> [PAGE EXCERPT]
** Begin **

# Black American cockapoo's



## jac (Jul 27, 2013)

Hi guys

Anyone else struggle to take decent pics of black cockapoo's? Any tips? Do I need to purchase a new camera? 

Love to see pics of your black pups. Particularly American cockapoo's 

Many thanks jac


----------



## lady amanda (Nov 26, 2010)

outside usually produces the best results.


----------



## Nanci (Mar 1, 2012)

I have 2 black american poos and it is VERY difficult to get photos! I try white backgrounds inside and the outside is the best.





















You will get the hang of it!!


----------



## SamRinde (Jun 10, 2013)

*So difficult*



jac said:


> Hi guys
> 
> Anyone else struggle to take decent pics of black cockapoo's? Any tips? Do I need to purchase a new camera?
> 
> ...


I can hardly get any good pictures. But outside is definitely the best. I'm not the best with a camera in the first place, though. I have a good amount of pictures of Frankie on my website.


----------



## dmgalley (Aug 19, 2012)

Nanci said:


> I have 2 black american poos and it is VERY difficult to get photos! I try white backgrounds inside and the outside is the best.
> 
> 
> 
> ...


you can also use phone apps (used you picture Nanci) 

Sent from my SGH-T989 using Tapatalk 2


----------



## lady amanda (Nov 26, 2010)

Donna, what app did you use?


----------



## RuthMill (Jun 30, 2012)

Yeh Donna.. That's pretty cool!


----------



## dmgalley (Aug 19, 2012)

lady amanda said:


> Donna, what app did you use?


I use instagram and photogrid

Sent from my SGH-T989 using Tapatalk 2


----------

** End **

> [WHAT TO WORK ON]
**A)** In the forum thread, which apps does dmgalley say they use?
**B)** Rewrite the part of the forum thread starting at "I can hardly" and ending at "on my website.", replacing "outside" with "indoors".

> [DATA SECTION]
** Begin **

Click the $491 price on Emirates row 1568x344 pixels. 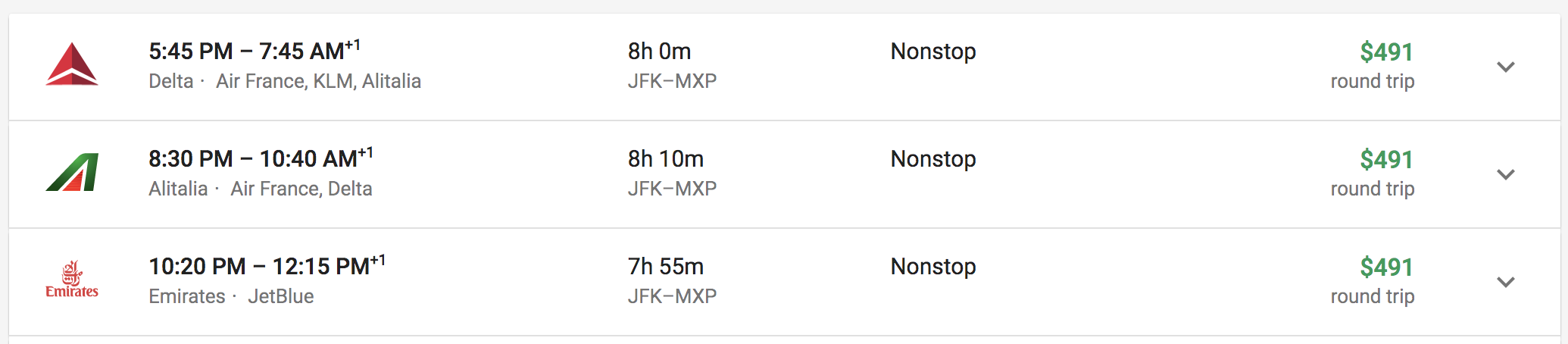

** End **

> [FULL ANSWERS]
**A)** Instagram and photogrid.

**B)**
I can hardly get any good pictures. But indoors is definitely the best. I'm not the best with a camera in the first place, though. I have a good amount of pictures of Frankie on my website.